The industrial development of said catalytic lead-based anode, more particularly as a catalytic oxygen anode suitable for metal electrowinning, has shown that ruthenium must be employed to catalytically activate the valve metal particles, since the use of other precious metals, which are far more expensive and much less available, could be prohibitive, and may be impractical.
Ruthenium is a relatively inexpensive precious metal which is capable of providing excellent catalytic activity for oxygen evolution, but it is on the other hand known that ruthenium by itself, in metallic form or as a simple oxide, lacks adequate stability under oxygen-evolving conditions, this being due to its tendency, at anode potentials above 1.43 V vs. NHE, to form RuO.sub.4 which is highly volatile, and hence completely unstable.
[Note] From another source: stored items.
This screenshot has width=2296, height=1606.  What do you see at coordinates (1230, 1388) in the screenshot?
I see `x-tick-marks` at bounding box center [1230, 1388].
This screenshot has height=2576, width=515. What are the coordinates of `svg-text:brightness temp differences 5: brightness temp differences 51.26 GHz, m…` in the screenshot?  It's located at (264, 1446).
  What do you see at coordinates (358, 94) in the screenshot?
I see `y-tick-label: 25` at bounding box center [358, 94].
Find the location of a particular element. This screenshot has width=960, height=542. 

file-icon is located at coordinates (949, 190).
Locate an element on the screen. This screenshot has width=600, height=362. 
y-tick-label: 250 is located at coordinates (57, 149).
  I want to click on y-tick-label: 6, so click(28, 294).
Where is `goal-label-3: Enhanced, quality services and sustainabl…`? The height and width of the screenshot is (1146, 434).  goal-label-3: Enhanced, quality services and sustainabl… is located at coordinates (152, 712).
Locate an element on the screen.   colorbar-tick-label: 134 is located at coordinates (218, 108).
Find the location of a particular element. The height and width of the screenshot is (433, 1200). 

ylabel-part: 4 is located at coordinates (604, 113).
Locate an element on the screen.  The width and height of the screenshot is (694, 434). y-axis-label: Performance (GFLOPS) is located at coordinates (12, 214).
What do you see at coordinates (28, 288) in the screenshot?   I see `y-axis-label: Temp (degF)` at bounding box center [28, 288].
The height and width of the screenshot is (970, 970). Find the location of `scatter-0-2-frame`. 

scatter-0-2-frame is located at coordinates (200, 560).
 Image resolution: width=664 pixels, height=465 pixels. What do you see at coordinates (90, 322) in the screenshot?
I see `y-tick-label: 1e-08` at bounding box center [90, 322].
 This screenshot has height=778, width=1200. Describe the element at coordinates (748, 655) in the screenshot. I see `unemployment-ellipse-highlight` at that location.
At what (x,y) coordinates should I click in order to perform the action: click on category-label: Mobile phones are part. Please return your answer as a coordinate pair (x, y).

It is nevertheless necessary to maintain high, long-term catalytic activity with a low oxygen potential for a sufficiently extended period to justify the costs of using such a catalytic anode by the total energy savings it provides during its useful service life.
In the course of said industrial development, it was moreover found in this connection that the main advantages underlying such a catalytic lead-based oxyben as described above could be achieved ore fully, while the useful anode service life could be considerably extended, if a relatively large amount of ruthenium (up to 20 g/m.sup.2, or more) is applied to a correspondingly increased amount of titanium sponge particles (e.g. 700 to 800 g/m.sup.2), partly embedded in the lead anode base.
However, for this purpose, the ruthenium had to be stabilized in a suitable manner, and this important technical problem underlies the present invention.